Their paper, “Minimum Wages and Employment: A Case Study of the Fast-Food Industry in New Jersey and Pennsylvania”, is one of the most cited publications in all of applied microeconomics. It is taught in graduate programs across the country. It helped make natural experiments a useful tool that economists use to find cause and effect. Was it controversial? Absolutely. The finding makes no sense. Why would fast food restaurants employ more people when wages went up? That’s what Finis Welch means about the laws of gravity. Claiming that a business will buy more labor when the price of labor rises is like saying gravity no longer exists. Many, many papers have since been written on the effects of minimum wage. Some have agreed with Card and Krueger’s finding, others have disagreed. But Deaton’s claim that Card and Krueger were ostracized is a complete fabrication.
Card was appointed co-editor of Econometrica, one of the top five journals in all of economics, while the fast food paper was being written. Eight years later he was named co-editor of the American Economic Review, another top-five journal. He then received the Nobel Prize for his work in labor economics in 2021. Alan Krueger had a similarly distinguished career. After the paper was published, he served as chief economist in the Department of Labor. He later served as assistant secretary of the Treasury and was then chair of the Council of Economic Advisors. After his death in 2019 he was universally lauded by economists. The larger point is that Card and Krueger were not shunned by the discipline for a heterodox finding. On the contrary, they have been celebrated both within and outside the economics discipline.

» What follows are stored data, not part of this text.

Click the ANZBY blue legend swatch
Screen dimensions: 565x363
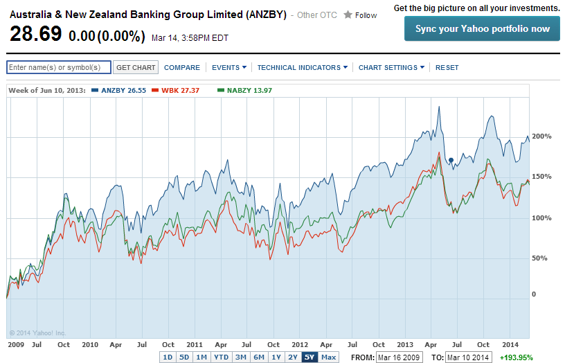point(95,91)
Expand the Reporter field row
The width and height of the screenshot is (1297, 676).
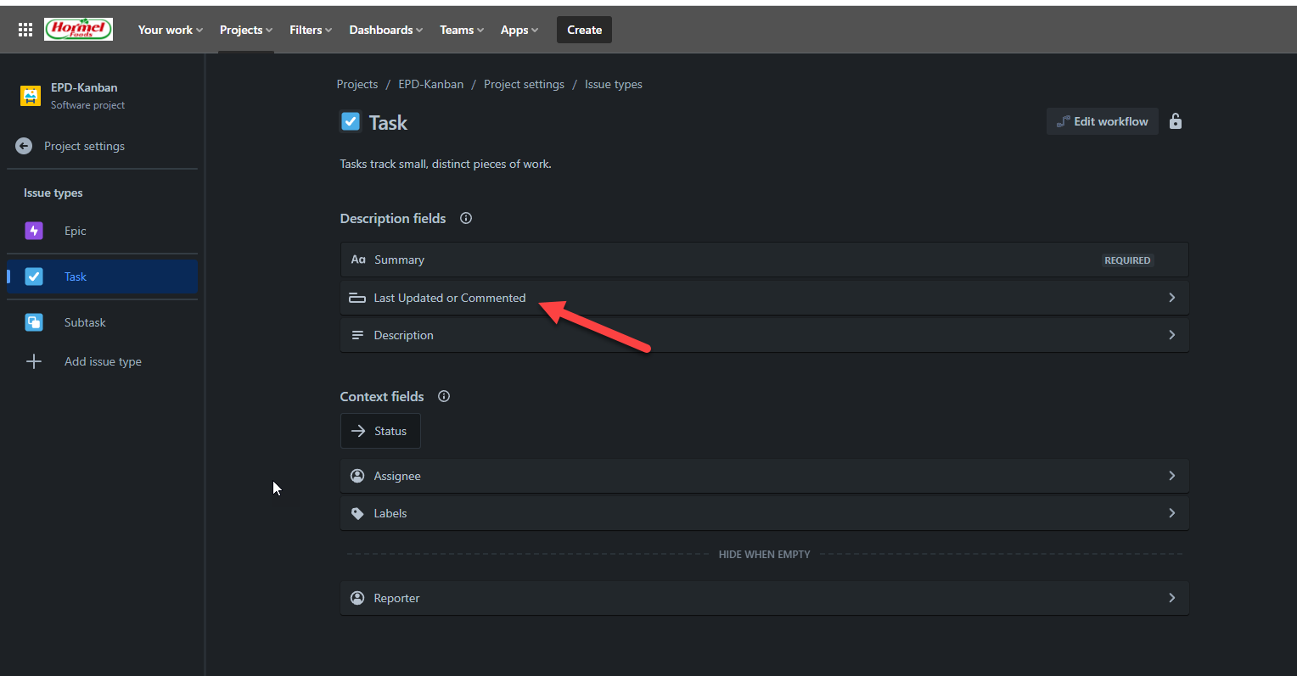coord(764,598)
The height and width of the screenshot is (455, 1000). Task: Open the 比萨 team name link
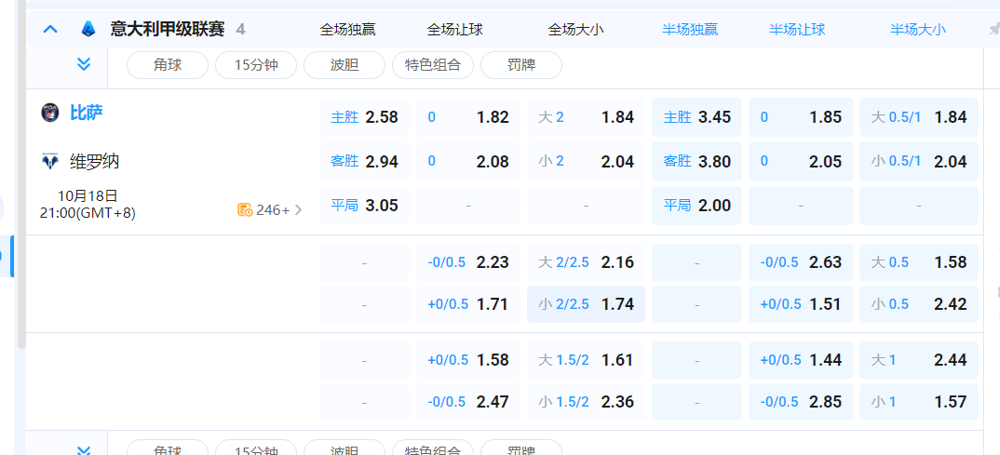tap(87, 114)

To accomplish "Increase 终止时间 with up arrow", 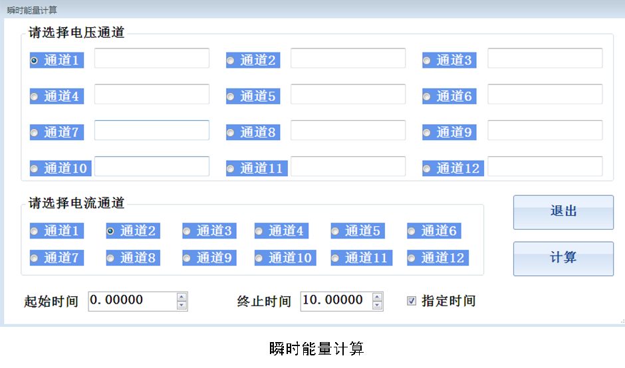I will (378, 297).
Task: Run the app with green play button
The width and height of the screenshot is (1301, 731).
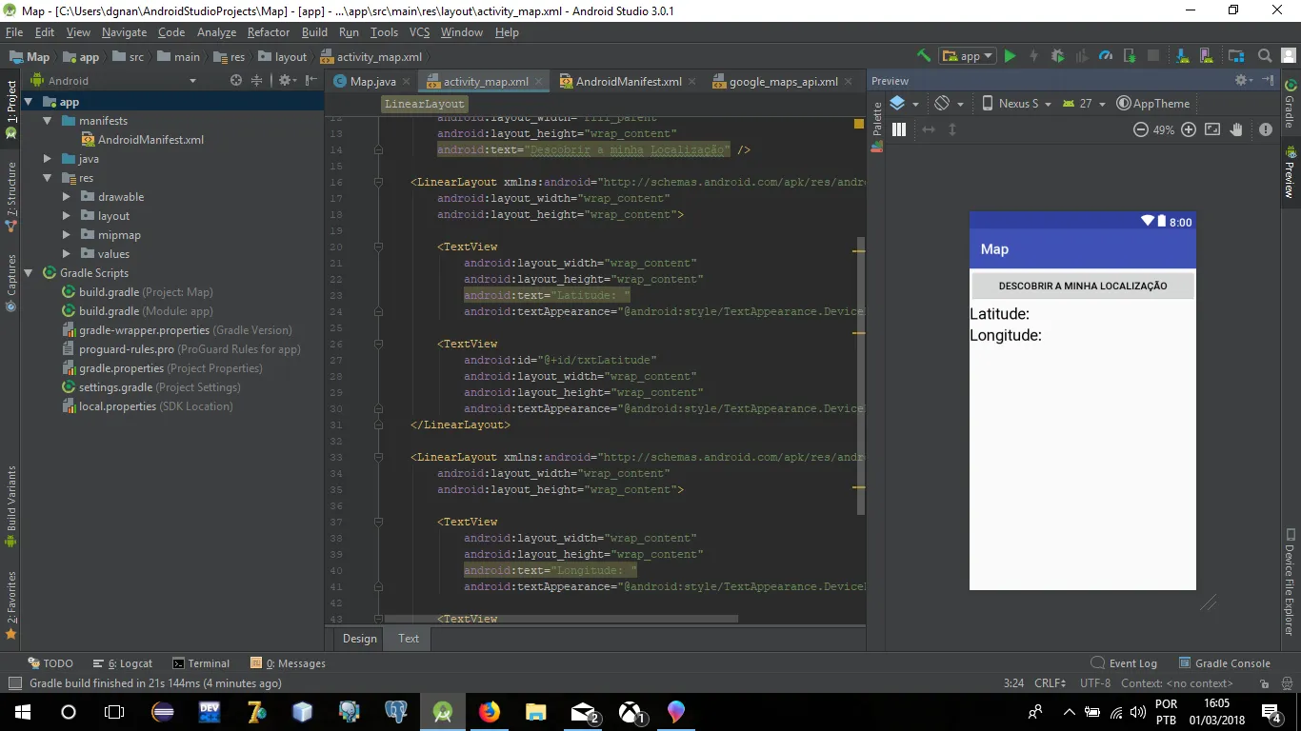Action: pos(1010,56)
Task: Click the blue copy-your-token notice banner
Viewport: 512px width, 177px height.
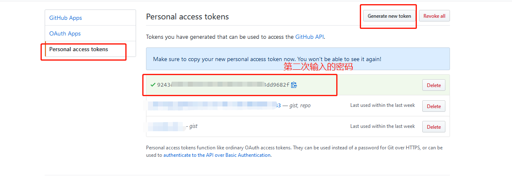Action: (x=298, y=59)
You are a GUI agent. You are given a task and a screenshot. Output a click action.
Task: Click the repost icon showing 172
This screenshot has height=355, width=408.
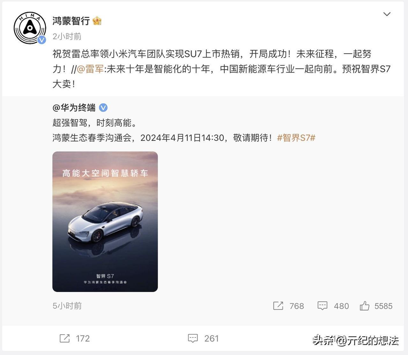tap(65, 338)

Secondly, Card and Krueger’s paper did not “disprove a basic economic assumption”. Their paper is important and has influenced the discussion about minimum wage, but it was also a case study. A case study that looked at how roughly 400 New Jersey fast food restaurants reacted to a new state law in 1992. Claiming that one study that consisted entirely of a few hundred businesses in one state in one year disproves, or proves, any theory is wishcasting and terrible science rolled into one. No case study can prove or disprove a theory - it can only provide evidence for or against a theory. Decades later, most minimum wage papers disagree with Card and Krueger’s finding. Hardly any find that minimum wage increases result in an increase in employment. That doesn’t mean their finding was wrong, just that it may have been the result of some second policy shift or alternate trend. Proving or disproving an economic theory is done by dozens, if not hundreds, of studied. Not one. It worries me that Zaloom doesn’t know this.
Accurate criticism does not need to come from within a discipline. On the contrary, anthropologists should criticize economists, philosophers should criticize health professionals, and lawyers should criticize biologists. Every discipline has its blind spots. Those who do criticize another discipline, however, need to be careful. Repeating false shibboleths that don’t stand up to scrutiny, drawing massive conclusions from a single case study, and advocating for subjective criteria over falsifiable models is ultimately going to stymie progress.